Rafael Pérez Gay
Nada hace más daño a un artista que la mitología. A mí ya me cansa Frida Kahlo. En el centenario de su nacimiento (1907-2007), el Estado cultural echará la casa por la ventana, inaugurará exposiciones, publicará otra vez enormes libros gráficos. Un investigador descubrirá una carta de la pintora a un amante, se escribirán prólogos incesantes, se oirá el eco de las palabras del Presidente celebrando alguna mexicanidad, Shoteby´s subastará un lienzo en cientos de miles de dólares, en fin, el lugar común anegará los restos de una propuesta plástica pionera. La mitología ha devorado a una obra. La leyenda logró que cada vez quede menos de un rasgo definitivo en Frida Kahlo: la felicidad de la imagen a través de una tempestad interior.
En su libro clásico Pintura contemporánea de México, Luis Cardoza y Aragón se acercó así a la obra de Kahlo: “Es una pintura trágica, referida siempre a su vida interior, asediada por dos o tres obsesiones primordiales, refinada y sangrienta, con delectación amarga en el dolor, para librarse de él y exaltar la vida. La autenticidad del sentimiento, de la angustia, es tan patente, que ha creado el lenguaje para su desgarrado monólogo hamletiano. Cuando se le ha querido asociar a otras expresiones, señalar las influencias, siempre se ha equivocado el camino. En Kahlo no hay influencias de nadie sino de su dolor”. Tengo la impresión de que cuando Cardoza escribió este párrafo todavía era posible acercarse a esa obra sin que la marca registrada de Kahlo oscureciera la pintura de Kahlo.
En alguna ocasión, hablando precisamente de artes plásticas, Octavio Paz afirmó que había que rescatar a algunos artistas de sus adoradores. No sé qué se pueda recobrar de una obra consumida por la moda, el mercado y la leyenda.

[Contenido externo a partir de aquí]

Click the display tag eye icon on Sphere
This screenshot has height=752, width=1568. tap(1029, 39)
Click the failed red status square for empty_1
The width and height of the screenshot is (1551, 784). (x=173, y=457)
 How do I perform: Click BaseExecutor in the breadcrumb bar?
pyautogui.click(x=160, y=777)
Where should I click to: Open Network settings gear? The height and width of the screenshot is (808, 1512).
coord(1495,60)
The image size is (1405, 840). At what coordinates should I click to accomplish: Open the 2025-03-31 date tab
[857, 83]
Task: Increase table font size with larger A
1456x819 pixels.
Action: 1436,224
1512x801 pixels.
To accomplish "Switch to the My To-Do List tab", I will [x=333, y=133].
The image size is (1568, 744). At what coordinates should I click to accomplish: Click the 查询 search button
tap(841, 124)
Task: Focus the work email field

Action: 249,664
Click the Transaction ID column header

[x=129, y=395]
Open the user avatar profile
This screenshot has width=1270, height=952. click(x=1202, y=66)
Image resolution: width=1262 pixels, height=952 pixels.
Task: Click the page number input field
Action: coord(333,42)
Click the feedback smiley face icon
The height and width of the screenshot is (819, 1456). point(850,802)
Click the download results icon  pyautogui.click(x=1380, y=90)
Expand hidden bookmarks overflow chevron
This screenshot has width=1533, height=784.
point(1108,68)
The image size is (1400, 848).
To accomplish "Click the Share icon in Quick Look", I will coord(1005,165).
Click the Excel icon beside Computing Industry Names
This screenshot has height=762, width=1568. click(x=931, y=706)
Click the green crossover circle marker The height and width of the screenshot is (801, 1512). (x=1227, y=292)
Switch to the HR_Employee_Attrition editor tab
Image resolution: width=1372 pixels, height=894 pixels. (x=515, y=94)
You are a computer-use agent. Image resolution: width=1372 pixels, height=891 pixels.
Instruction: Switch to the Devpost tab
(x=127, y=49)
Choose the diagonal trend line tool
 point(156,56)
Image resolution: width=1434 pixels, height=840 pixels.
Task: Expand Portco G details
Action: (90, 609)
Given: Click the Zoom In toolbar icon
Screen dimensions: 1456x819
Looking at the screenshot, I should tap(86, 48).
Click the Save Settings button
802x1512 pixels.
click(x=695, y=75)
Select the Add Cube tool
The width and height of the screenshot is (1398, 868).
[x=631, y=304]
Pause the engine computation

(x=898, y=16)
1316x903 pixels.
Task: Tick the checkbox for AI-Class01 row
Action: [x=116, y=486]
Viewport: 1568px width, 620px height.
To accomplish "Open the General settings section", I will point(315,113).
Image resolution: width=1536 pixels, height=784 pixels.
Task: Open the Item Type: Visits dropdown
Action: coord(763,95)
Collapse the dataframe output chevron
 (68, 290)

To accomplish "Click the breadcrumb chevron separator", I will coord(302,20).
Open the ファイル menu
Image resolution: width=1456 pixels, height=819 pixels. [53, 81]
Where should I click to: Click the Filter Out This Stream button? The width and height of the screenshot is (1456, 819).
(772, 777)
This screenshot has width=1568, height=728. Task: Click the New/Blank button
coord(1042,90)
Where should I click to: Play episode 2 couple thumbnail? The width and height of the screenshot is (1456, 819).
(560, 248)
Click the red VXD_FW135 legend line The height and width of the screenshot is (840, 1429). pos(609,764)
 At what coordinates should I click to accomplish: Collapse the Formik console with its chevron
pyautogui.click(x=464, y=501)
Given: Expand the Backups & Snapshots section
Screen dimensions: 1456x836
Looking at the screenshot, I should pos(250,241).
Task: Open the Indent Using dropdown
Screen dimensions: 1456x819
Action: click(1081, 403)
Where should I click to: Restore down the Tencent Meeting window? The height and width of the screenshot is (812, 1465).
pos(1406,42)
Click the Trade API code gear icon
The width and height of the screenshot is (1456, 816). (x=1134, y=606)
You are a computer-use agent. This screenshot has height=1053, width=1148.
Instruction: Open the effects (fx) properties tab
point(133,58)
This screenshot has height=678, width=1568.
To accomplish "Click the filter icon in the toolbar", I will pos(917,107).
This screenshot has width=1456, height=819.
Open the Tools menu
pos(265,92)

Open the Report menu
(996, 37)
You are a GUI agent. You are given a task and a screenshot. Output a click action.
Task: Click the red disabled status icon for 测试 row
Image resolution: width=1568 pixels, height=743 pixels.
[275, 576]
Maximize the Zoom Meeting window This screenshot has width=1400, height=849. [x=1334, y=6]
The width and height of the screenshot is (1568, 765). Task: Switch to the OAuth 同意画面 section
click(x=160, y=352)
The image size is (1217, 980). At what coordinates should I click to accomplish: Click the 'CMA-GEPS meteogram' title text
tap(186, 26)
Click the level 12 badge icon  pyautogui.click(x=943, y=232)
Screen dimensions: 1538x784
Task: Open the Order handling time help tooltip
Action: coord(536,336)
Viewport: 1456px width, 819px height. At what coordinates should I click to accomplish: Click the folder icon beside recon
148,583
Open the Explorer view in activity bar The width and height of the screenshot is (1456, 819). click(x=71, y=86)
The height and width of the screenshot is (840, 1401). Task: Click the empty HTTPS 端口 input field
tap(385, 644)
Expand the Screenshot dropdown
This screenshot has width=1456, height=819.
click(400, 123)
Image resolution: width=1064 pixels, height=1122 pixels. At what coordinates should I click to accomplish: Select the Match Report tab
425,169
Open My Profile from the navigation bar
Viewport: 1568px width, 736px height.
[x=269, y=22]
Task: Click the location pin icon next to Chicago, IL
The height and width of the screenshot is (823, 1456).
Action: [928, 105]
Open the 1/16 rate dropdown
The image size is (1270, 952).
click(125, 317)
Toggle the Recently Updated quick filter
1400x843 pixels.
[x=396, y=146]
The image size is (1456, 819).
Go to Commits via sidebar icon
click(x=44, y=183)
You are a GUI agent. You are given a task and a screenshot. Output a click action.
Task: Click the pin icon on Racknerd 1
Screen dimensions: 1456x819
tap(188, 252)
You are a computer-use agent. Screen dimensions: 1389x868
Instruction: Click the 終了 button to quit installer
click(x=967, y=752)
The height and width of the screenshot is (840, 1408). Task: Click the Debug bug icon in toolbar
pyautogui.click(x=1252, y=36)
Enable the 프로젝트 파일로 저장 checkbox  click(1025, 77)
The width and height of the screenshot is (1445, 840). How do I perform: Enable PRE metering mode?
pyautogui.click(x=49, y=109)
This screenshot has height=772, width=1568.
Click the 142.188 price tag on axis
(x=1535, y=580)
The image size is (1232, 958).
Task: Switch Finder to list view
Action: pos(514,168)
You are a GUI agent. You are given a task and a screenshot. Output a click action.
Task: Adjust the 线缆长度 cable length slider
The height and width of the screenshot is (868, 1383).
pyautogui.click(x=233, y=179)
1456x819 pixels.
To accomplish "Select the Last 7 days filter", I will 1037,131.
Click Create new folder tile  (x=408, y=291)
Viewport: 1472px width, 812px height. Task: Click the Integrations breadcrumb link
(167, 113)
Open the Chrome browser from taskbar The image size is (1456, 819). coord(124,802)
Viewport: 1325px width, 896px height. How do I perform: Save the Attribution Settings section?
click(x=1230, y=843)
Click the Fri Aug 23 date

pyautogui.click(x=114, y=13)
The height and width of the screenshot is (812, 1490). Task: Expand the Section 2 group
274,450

De la fridomanía que desatará el centenario del natalicio de Kahlo no sólo me cansan sus productos directos en ofrendas nacionalistas y homenajes oficiales; me fatiga la idea expansiva de que la obra de Frida vale la pena, a no dudarlo, porque ella era progresista, militante (desfiló con Diego Rivera en apoyo de los pobres del mundo), defensora de lo mexicano (le gustaban los judas, los cohetes y el agua de chía, el rosa y el azul fuerte), seguidora de una identidad contenida en la cultura del nopal y el internacionalismo proletario, el arte comprometido y la creación revolucionaria. Me llena de tedio la Frida Kahlo entendida como un desprendimiento ideológico del muralismo y de la acción vasconcelista sobre el territorio de nuestra cultura. Diego Rivera, David Alfaro Siqueiros y José Clemente Orozco: la idea de que la lucha revolucionaria había sido un redescubrimiento de lo mexicano, de que el pueblo debería ser la esencia del arte, el regreso a las raíces indígenas, la noción de la lucha de clases, la exaltación de los trabajadores, la crítica del poder y, desde luego, algo más, la rebeldía pagada por el Estado mexicano para que tres artistas pusieran en los muros su visión del mundo. Sí, ya sé que los tres grandes muralistas son dos: Orozco.
No todo se lo quedaron los muros exaltados y el caballete en llamas de Kahlo; en ese tiempo un grupo de pintores de gusto y de temperamento afín al de los Contemporáneos se alejó de las líneas ideológicas de la Escuela Mexicana de Pintura: Agustín Lazo, Antonio Ruiz, El Corcito, Julio Castellanos, Alfonso Michel, Jesús Guerrero Galván. Los elementos fantásticos de la vanguardia, la recuperación de temas populares tratados con absoluta libertad crítica, el cubismo y el expresionismo sirvieron a estos pintores para consumar una fuga del nacionalismo hacia una nueva, moderna propuesta pictórica. La obligación mexicana cedía su fuerza institucional a la presencia de las formas de la vanguardia. Además, entre 1939 y 1942 llegaron a México la española Remedios Varo, la inglesa Leonora Carrington y la francesa Alice Rahon. Sus obras, centrales para el surrealismo, son al mismo tiempo una parte esencial de la pintura mexicana.
Esta noche se inaugurará en el Palacio de Bellas Artes una gran exposición de Frida Kahlo que es a la vez el principio de un homenaje nacional. Agradeceremos su presencia 45 minutos antes de la hora indicada, en virtud de que se contará con la presencia del Presidente. No sé ustedes, pero yo de Frida estoy hasta la coronilla.